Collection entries
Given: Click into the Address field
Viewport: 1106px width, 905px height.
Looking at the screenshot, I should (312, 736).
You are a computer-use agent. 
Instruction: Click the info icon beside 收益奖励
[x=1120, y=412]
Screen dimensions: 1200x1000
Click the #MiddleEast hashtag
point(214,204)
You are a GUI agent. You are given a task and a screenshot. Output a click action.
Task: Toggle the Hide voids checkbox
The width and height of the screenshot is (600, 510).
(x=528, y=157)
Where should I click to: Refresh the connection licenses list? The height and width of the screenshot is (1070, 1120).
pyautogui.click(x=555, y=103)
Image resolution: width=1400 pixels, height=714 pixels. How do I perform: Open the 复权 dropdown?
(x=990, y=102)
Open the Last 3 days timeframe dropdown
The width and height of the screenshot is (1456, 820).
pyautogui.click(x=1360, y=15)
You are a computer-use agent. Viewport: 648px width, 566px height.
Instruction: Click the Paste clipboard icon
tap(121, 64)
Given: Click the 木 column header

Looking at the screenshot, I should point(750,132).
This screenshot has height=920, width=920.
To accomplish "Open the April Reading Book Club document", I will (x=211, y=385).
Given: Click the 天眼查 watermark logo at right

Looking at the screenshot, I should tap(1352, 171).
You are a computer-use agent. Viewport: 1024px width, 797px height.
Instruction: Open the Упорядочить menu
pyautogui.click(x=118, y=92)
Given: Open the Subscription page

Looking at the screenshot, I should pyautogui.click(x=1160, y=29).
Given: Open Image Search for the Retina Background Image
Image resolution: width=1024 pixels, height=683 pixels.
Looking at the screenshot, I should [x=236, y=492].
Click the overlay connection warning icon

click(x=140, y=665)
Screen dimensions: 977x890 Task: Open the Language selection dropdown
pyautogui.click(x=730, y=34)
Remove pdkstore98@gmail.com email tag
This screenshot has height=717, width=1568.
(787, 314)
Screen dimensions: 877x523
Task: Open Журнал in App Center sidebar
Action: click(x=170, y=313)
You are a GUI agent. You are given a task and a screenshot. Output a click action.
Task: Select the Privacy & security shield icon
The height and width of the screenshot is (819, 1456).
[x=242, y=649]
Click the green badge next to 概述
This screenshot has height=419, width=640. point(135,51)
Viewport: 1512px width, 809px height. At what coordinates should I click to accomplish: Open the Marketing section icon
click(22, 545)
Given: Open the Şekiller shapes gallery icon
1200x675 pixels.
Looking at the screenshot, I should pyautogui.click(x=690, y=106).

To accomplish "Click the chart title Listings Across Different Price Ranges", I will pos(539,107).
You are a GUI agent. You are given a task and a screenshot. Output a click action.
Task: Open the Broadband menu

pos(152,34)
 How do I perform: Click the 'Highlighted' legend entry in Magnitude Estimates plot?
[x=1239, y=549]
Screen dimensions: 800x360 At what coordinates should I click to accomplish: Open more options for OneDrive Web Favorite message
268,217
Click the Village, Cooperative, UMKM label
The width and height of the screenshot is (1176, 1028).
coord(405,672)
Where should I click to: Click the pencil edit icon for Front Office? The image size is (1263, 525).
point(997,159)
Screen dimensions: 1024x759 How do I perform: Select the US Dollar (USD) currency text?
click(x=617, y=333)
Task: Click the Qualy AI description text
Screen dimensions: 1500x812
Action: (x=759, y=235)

# What the exercise asks:
Scan the records above for the lines holding "Instruction: Click the Paste clipboard icon" and "Given: Open Image". Transcribe those two and every line between them word for word, and no others.

# Response area:
Instruction: Click the Paste clipboard icon
tap(121, 64)
Given: Click the 木 column header

Looking at the screenshot, I should point(750,132).
This screenshot has height=920, width=920.
To accomplish "Open the April Reading Book Club document", I will (x=211, y=385).
Given: Click the 天眼查 watermark logo at right

Looking at the screenshot, I should tap(1352, 171).
You are a computer-use agent. Viewport: 1024px width, 797px height.
Instruction: Open the Упорядочить menu
pyautogui.click(x=118, y=92)
Given: Open the Subscription page

Looking at the screenshot, I should pyautogui.click(x=1160, y=29).
Given: Open Image Search for the Retina Background Image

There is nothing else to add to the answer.